What the task requires:
This exercise needs the complete data reproduced exactly.

The input:

+++

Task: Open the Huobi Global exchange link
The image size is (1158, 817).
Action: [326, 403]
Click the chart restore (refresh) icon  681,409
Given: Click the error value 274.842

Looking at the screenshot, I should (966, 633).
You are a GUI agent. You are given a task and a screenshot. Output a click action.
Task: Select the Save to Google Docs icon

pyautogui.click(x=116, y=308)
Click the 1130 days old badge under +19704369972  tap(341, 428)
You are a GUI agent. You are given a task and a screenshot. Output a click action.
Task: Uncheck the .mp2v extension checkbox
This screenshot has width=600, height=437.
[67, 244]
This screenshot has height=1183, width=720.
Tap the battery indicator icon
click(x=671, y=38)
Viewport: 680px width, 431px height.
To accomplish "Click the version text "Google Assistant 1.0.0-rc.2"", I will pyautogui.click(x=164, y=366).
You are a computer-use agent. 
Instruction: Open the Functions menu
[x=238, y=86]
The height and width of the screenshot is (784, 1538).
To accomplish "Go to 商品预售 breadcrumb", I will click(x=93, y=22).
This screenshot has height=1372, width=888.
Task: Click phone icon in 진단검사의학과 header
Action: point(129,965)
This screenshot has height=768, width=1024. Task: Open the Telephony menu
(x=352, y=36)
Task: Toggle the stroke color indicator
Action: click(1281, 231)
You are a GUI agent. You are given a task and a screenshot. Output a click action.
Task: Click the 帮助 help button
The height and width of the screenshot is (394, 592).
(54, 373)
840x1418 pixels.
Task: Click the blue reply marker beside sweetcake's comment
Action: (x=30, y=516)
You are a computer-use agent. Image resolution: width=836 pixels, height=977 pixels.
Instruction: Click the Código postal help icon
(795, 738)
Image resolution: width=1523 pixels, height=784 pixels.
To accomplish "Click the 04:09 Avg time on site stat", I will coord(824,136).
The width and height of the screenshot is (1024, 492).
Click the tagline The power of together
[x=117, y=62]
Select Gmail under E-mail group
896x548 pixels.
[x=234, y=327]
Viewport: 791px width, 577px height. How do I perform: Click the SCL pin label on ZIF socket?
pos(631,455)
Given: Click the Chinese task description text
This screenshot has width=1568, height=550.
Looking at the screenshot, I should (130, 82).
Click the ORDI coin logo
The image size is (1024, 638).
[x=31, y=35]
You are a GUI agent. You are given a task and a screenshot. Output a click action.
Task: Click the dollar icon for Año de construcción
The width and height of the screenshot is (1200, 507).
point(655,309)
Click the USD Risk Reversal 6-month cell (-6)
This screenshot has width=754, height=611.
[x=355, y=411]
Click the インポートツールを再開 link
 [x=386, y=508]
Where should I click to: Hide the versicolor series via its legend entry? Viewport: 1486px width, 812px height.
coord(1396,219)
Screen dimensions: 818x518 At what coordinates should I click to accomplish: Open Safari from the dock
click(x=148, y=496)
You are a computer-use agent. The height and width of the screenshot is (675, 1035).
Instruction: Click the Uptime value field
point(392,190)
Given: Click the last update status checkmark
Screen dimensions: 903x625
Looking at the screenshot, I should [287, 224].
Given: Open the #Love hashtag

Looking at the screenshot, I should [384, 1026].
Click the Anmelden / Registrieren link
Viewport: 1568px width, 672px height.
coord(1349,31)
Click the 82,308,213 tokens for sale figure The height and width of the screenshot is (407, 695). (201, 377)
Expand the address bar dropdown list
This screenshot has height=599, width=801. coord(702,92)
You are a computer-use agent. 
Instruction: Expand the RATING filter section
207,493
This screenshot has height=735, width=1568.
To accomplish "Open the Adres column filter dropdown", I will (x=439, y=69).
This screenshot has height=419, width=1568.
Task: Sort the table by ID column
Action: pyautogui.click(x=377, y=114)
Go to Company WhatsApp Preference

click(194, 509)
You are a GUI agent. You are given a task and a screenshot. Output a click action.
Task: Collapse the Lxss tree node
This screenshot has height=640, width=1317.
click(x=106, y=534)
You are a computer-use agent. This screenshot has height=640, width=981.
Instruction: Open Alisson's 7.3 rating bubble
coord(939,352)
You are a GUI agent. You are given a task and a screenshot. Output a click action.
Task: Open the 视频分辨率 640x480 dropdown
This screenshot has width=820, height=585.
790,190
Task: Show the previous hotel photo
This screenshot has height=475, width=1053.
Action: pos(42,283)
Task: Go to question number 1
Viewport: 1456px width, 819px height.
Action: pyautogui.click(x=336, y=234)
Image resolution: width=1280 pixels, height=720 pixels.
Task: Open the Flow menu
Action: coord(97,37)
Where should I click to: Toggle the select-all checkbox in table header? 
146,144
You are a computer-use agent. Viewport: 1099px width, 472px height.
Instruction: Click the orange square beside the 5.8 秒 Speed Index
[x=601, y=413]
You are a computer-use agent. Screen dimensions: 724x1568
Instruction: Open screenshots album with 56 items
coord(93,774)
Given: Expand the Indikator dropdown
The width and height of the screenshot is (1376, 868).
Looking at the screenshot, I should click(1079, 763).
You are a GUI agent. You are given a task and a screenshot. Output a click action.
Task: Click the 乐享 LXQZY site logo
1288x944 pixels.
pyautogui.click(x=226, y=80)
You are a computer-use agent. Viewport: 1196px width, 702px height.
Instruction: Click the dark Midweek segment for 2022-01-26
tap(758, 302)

+++

Response:
Task: Open the Huobi Global exchange link
The image size is (1158, 817).
Action: [326, 403]
Click the chart restore (refresh) icon  681,409
Given: Click the error value 274.842

Looking at the screenshot, I should (966, 633).
You are a GUI agent. You are given a task and a screenshot. Output a click action.
Task: Select the Save to Google Docs icon

pyautogui.click(x=116, y=308)
Click the 1130 days old badge under +19704369972  tap(341, 428)
You are a GUI agent. You are given a task and a screenshot. Output a click action.
Task: Uncheck the .mp2v extension checkbox
This screenshot has width=600, height=437.
[67, 244]
This screenshot has height=1183, width=720.
Tap the battery indicator icon
click(x=671, y=38)
Viewport: 680px width, 431px height.
To accomplish "Click the version text "Google Assistant 1.0.0-rc.2"", I will pyautogui.click(x=164, y=366).
You are a computer-use agent. 
Instruction: Open the Functions menu
[x=238, y=86]
The height and width of the screenshot is (784, 1538).
To accomplish "Go to 商品预售 breadcrumb", I will click(x=93, y=22).
This screenshot has height=1372, width=888.
Task: Click phone icon in 진단검사의학과 header
Action: point(129,965)
This screenshot has height=768, width=1024. Task: Open the Telephony menu
(x=352, y=36)
Task: Toggle the stroke color indicator
Action: click(1281, 231)
You are a GUI agent. You are given a task and a screenshot. Output a click action.
Task: Click the 帮助 help button
The height and width of the screenshot is (394, 592).
(54, 373)
840x1418 pixels.
Task: Click the blue reply marker beside sweetcake's comment
Action: (x=30, y=516)
You are a computer-use agent. Image resolution: width=836 pixels, height=977 pixels.
Instruction: Click the Código postal help icon
(795, 738)
Image resolution: width=1523 pixels, height=784 pixels.
To accomplish "Click the 04:09 Avg time on site stat", I will coord(824,136).
The width and height of the screenshot is (1024, 492).
Click the tagline The power of together
[x=117, y=62]
Select Gmail under E-mail group
896x548 pixels.
[x=234, y=327]
Viewport: 791px width, 577px height. How do I perform: Click the SCL pin label on ZIF socket?
pos(631,455)
Given: Click the Chinese task description text
This screenshot has width=1568, height=550.
Looking at the screenshot, I should (130, 82).
Click the ORDI coin logo
The image size is (1024, 638).
[x=31, y=35]
You are a GUI agent. You are given a task and a screenshot. Output a click action.
Task: Click the dollar icon for Año de construcción
The width and height of the screenshot is (1200, 507).
point(655,309)
Click the USD Risk Reversal 6-month cell (-6)
This screenshot has width=754, height=611.
[x=355, y=411]
Click the インポートツールを再開 link
 [x=386, y=508]
Where should I click to: Hide the versicolor series via its legend entry? Viewport: 1486px width, 812px height.
coord(1396,219)
Screen dimensions: 818x518 At what coordinates should I click to accomplish: Open Safari from the dock
click(x=148, y=496)
You are a computer-use agent. The height and width of the screenshot is (675, 1035).
Instruction: Click the Uptime value field
point(392,190)
Given: Click the last update status checkmark
Screen dimensions: 903x625
Looking at the screenshot, I should [287, 224].
Given: Open the #Love hashtag

Looking at the screenshot, I should [384, 1026].
Click the Anmelden / Registrieren link
Viewport: 1568px width, 672px height.
coord(1349,31)
Click the 82,308,213 tokens for sale figure The height and width of the screenshot is (407, 695). (201, 377)
Expand the address bar dropdown list
This screenshot has height=599, width=801. coord(702,92)
You are a computer-use agent. 
Instruction: Expand the RATING filter section
207,493
This screenshot has height=735, width=1568.
To accomplish "Open the Adres column filter dropdown", I will (x=439, y=69).
This screenshot has height=419, width=1568.
Task: Sort the table by ID column
Action: pyautogui.click(x=377, y=114)
Go to Company WhatsApp Preference

click(194, 509)
You are a GUI agent. You are given a task and a screenshot. Output a click action.
Task: Collapse the Lxss tree node
This screenshot has height=640, width=1317.
click(x=106, y=534)
You are a computer-use agent. This screenshot has height=640, width=981.
Instruction: Open Alisson's 7.3 rating bubble
coord(939,352)
You are a GUI agent. You are given a task and a screenshot. Output a click action.
Task: Open the 视频分辨率 640x480 dropdown
This screenshot has width=820, height=585.
790,190
Task: Show the previous hotel photo
This screenshot has height=475, width=1053.
Action: pos(42,283)
Task: Go to question number 1
Viewport: 1456px width, 819px height.
Action: pyautogui.click(x=336, y=234)
Image resolution: width=1280 pixels, height=720 pixels.
Task: Open the Flow menu
Action: coord(97,37)
Where should I click to: Toggle the select-all checkbox in table header? 
146,144
You are a computer-use agent. Viewport: 1099px width, 472px height.
Instruction: Click the orange square beside the 5.8 秒 Speed Index
[x=601, y=413]
You are a computer-use agent. Screen dimensions: 724x1568
Instruction: Open screenshots album with 56 items
coord(93,774)
Given: Expand the Indikator dropdown
The width and height of the screenshot is (1376, 868).
Looking at the screenshot, I should click(1079, 763).
You are a GUI agent. You are given a task and a screenshot. Output a click action.
Task: Click the 乐享 LXQZY site logo
1288x944 pixels.
pyautogui.click(x=226, y=80)
You are a computer-use agent. Viewport: 1196px width, 702px height.
Instruction: Click the dark Midweek segment for 2022-01-26
tap(758, 302)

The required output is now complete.